The true rule in a case of this sort seems to be that the plaintiff could not recover without showing affirmatively either that the services were rendered under an express promise on the part of the defendant to pay therefor, or that the surrounding circumstances were such as plainly to indicate that it was the intention of both parties that the defendant would be liable. Compare O’Kelley v. Faulkner, 92 Ga. 521 (1) (17 S. E. 847); Phinazee v. Bunn, 123 Ga. 230 (1) (51 S. E. 300). While the evidence failed to show an express promise, the other circumstances • as disclosed by the evidence were sufficient to authorize an inference of an intention by the parties, at the time, that the services were to be furnished on the defendant’s credit; and we can not hold that a finding for the plaintiff was unwarranted.
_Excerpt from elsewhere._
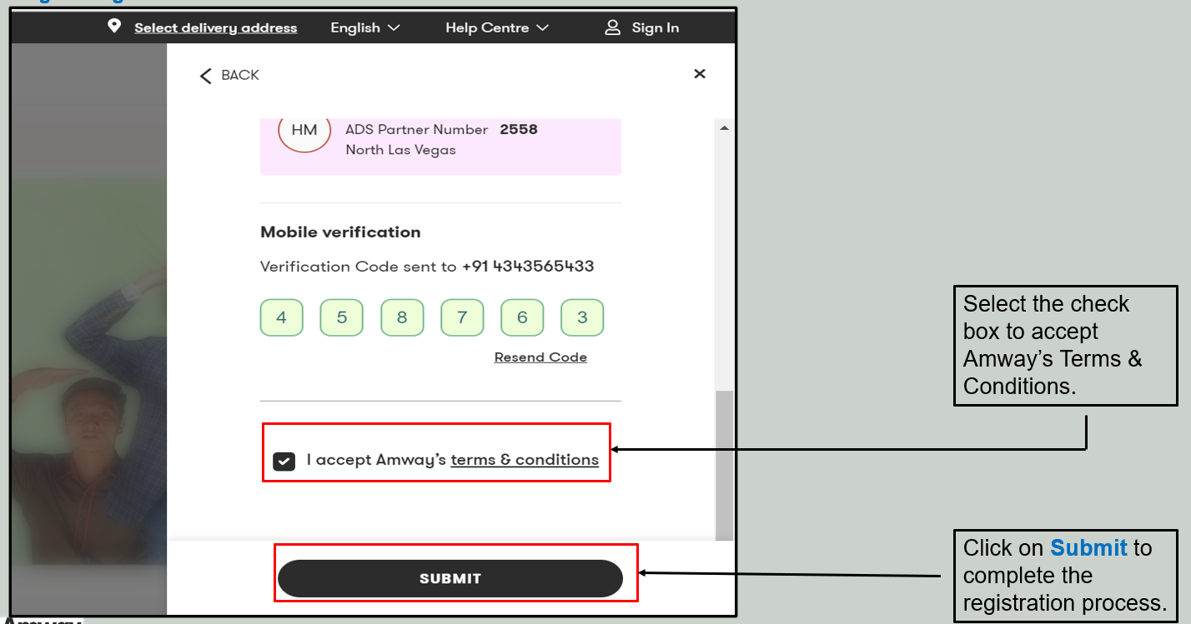1191x624 pixels.
Task: Open the terms & conditions link
Action: (525, 459)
The defendant has not sought to exclude the item represented by the charge of the consulting physician, but has dealt with the case as if this item should stand or fall with the others set forth in the account. Therefore, in ruling that the verdict was authorized, we have merely decided the question raised by the plaintiff in error as to whether under the evidence the plaintiff was entitled to recover at all, any other ground of attack, going merely to some part of the verdict, being waived by the failure of the plaintiff in error to urge it. We have examined the special grounds of the motion for a new trial, .and are of the opinion that each of them is without merit. The court did not err in overruling the motion.
Judgment affirmed.
Jenkins, P. J., and Stephens, J., concur.